“SASQUATCH SUNSET” My rating: B (At the Screenland Armor)
89 minutes | MPAA rating: R
“Sasquatch Sunset” arrives with a reputation: Apparently at early screenings it set near-records for audience walk-outs,
Well, screw those guys.
I found this bizarro fantasy from sibling filmmakers David and Nathan Zellner to be pretty damn wonderful, a sort of comic tragedy with no dialogue, a jaw-dropping matter-of-factness when it comes to bodily functions, and a cast of players so hidden behind fake hair and prosthetics that they are unrecognizable.
Unfolding in the what appears to be the forests of the Pacific Northwest (the luscious cinematography is by Mike Gioulakis), this is the story of a family struggling to survive.
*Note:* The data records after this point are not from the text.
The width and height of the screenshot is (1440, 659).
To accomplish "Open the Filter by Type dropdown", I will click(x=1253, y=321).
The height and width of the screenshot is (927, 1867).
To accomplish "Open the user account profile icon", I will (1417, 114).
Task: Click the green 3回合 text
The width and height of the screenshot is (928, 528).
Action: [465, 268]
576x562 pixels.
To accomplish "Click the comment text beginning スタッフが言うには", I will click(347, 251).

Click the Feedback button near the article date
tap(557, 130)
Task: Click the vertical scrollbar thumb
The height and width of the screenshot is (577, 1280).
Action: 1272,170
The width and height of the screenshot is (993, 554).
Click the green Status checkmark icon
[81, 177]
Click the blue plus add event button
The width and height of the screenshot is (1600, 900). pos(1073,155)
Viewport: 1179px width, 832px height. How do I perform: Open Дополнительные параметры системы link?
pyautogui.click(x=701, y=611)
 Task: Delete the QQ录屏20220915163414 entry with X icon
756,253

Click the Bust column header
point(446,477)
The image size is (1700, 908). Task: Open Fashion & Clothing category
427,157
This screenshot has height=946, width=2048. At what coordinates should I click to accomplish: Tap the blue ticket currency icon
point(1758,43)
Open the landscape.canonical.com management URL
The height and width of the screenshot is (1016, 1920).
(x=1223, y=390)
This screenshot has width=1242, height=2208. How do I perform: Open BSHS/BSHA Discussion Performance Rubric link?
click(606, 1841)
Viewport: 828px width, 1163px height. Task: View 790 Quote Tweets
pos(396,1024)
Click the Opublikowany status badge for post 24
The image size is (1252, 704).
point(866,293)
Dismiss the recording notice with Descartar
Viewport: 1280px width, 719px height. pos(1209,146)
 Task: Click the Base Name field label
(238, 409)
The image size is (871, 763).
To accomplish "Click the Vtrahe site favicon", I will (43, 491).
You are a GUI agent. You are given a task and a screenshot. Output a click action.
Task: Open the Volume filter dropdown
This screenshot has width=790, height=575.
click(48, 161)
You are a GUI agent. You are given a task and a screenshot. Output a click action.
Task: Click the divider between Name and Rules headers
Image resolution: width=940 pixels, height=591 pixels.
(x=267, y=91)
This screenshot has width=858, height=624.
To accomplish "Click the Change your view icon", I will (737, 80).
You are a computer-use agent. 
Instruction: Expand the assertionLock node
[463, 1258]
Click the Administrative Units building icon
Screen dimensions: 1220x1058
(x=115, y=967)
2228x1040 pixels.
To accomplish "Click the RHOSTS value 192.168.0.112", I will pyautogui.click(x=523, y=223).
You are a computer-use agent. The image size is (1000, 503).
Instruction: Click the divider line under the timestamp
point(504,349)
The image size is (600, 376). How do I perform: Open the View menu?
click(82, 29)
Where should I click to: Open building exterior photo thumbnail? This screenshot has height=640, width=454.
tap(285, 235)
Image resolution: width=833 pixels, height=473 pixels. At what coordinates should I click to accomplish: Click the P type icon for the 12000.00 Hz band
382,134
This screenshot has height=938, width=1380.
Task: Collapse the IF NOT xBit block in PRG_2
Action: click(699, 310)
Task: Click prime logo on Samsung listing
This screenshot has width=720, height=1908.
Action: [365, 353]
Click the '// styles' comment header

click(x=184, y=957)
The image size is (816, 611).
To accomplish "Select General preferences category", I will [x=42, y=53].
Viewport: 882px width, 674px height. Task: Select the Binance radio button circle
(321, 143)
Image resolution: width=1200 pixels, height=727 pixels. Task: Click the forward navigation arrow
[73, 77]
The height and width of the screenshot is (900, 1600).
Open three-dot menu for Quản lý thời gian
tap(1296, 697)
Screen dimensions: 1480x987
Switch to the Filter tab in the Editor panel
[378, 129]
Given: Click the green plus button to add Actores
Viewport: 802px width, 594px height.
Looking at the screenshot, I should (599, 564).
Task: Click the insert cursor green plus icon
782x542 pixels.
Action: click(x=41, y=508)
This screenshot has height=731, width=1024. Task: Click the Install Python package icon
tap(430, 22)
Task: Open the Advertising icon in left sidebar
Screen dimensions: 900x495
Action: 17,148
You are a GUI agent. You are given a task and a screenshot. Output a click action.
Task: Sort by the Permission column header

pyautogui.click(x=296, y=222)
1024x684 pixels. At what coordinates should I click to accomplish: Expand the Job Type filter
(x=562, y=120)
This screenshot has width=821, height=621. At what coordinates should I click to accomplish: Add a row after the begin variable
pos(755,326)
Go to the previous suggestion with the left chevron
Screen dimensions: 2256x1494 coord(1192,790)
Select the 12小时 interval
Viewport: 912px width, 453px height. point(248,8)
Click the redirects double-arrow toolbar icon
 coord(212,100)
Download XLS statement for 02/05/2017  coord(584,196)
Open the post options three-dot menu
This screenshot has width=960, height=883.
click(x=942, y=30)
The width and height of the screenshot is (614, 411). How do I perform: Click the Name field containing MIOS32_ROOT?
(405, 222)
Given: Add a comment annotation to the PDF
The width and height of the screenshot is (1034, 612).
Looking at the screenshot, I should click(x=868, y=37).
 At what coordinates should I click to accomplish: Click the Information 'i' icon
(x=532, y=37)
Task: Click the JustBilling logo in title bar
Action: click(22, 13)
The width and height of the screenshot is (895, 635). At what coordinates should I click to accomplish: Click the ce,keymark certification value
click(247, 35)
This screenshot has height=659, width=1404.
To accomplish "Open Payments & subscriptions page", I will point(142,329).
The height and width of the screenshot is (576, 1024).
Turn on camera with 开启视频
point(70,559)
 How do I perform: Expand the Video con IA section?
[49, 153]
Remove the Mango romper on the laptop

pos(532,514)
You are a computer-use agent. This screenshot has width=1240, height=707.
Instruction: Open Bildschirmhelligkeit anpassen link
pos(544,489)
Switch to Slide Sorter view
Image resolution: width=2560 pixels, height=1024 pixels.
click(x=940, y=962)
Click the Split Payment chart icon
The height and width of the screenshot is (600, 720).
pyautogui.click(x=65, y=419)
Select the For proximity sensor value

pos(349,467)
Our protagonists are Papa Sasquatch (Nathan Zellner) and Momma Sasquatch (Riley Keough) and their two boys (Jessie Eisenberg and Christopher Zajac-Denek). They live a nomadic life, always in search of food.
Initially “Sasquatch Sunset” mimics nature films (or perhaps it’s more accurate to say that it’s like the “Dawn of Man” sequence of “2001: A Space Odyssey” blown up to feature length). The camera captures these shaggy hominids foraging, interacting with other wildlife (elk, skunk, badger, cougar), and employing branches to construct temporary lean-tos for sleeping. They also horse around. Recreational play is part of their daily existence.
They don’t talk, exactly, but they do communicate through grunts, moans and shrieks.
Periodically they will use heavy logs to pound in unison on tree trunks. This is their version of jungle drumming; they hope to make contact with others bigfoot clans. Alas, their messages elicit no response. Perhaps they’re the last of their kind.
The National Geographic aspects of the film are often in counterpoint to a thick current of humor running throughout.
There’s a slapstick encounter with a turtle, and much emphasis on bodily functions. (Like the great apes, the sasquatch throw their own feces at interlopers.)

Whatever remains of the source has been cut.